As university counsels across the country pore over the 102-page opinion looking for clues as to whether or not the Third Circuit ruling applies to their own schools, perhaps the page they should focus on is the first one. The named plaintiffs in the case do not stop with the Forum for Academic and Institutional Rights (FAIR) (the coalition of law schools and faculties who have spearheaded the litigation). The other plaintiffs in the case include individual law professors, whose standing the district court affirmed in a ruling last year. Perhaps the most important plaintiff right now, though, is the Society for American Law Teachers (SALT), with over 900 members in law schools across the country. SALT, as an association, sued on behalf of its members. In an opinion issued last year, the district court held that "SALT members also meet the redressability requirement for standing. The alleged harm... would be redressed were enforcement of the Solomon Amendment to be enjoined and the schools reinstated their respective nondiscrimination policies as to the military."
Because Harvard Law School has faculty members who are members of SALT, the preliminary injunction enjoins the federal government from enforcing the Solomon Amendment against the school. If the federal government nevertheless attempts to do so, it will be in contempt of court. And this doesn't apply just to Harvard but to all law schools with faculty members who are members of SALT. Schools should take comfort in this fact, stop pussyfooting around, and immediately reinforce their nondiscrimination policies without exception.
If law schools with SALT members choose not to bar military recruiters from using the resources of their career services offices, they will plainly be in violation of their own internal nondiscrimination policies and, potentially, local and state antidiscrimination laws.
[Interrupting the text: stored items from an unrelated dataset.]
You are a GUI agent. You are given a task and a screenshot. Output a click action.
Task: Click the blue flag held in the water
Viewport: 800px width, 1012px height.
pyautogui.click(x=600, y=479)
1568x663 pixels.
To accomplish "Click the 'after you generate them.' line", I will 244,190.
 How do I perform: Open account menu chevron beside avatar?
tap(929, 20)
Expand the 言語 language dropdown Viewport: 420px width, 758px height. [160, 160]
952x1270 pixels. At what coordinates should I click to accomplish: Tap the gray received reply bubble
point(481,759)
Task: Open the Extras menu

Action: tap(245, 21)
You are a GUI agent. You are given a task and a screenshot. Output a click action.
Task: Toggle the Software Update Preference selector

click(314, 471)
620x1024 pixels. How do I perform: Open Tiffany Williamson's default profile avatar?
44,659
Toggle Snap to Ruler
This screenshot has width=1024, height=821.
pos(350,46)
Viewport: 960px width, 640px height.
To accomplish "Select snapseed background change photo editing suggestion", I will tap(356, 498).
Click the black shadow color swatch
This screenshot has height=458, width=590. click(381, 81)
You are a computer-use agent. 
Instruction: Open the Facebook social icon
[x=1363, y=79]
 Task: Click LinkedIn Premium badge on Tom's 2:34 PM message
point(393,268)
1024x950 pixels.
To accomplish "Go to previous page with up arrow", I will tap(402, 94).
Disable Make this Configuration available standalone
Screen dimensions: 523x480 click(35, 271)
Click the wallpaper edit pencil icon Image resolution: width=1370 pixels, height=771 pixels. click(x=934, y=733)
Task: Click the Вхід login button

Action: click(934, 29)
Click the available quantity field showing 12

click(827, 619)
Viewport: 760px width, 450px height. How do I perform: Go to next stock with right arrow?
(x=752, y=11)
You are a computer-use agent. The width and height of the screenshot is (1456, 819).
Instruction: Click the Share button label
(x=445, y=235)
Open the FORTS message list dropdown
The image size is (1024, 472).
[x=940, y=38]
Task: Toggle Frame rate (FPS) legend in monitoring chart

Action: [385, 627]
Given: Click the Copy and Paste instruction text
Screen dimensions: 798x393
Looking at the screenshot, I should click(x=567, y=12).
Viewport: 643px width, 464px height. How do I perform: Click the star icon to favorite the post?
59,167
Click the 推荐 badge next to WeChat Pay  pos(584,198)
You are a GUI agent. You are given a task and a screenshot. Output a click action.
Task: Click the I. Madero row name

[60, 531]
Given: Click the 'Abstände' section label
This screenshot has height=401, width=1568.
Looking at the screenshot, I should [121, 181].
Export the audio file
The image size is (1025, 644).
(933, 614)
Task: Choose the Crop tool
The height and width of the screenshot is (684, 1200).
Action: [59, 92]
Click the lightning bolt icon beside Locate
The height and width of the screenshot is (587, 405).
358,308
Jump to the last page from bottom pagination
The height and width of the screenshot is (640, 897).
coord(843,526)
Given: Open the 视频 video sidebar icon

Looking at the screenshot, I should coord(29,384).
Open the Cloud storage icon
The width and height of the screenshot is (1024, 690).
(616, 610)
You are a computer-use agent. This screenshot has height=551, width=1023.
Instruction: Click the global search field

First, although nondiscrimination policies vary from school to school, most exceptions that were crafted for military recruiters were created explicitly because of the Solomon Amendment. At many schools, the applicability of the exception is tied to the validity of the amendment. If the Solomon Amendment can no longer be enforced against the school, then the school has no right, by its own internal rule structure, to continue treating its gay and lesbian students as second-class citizens.
Second, local and state antidiscrimination laws often forbid the aiding and abetting of employment discrimination, including discrimination on the basis of sexual orientation. For example, in the mid-1980s, the Philadelphia Commission on Human Relations ruled that Temple School of Law had violated a city ordinance that forbade employment discrimination based on sexual orientation (which contained an aiding and abetting provision similar to that in the Massachusetts antidiscrimination statute) by providing JAG recruiters with full access to its career services placement office. Although that case was eventually decided on the basis of federal preemption, the preliminary injunction enjoining enforcement of the Solomon Amendment removes the availability of that defense for most schools.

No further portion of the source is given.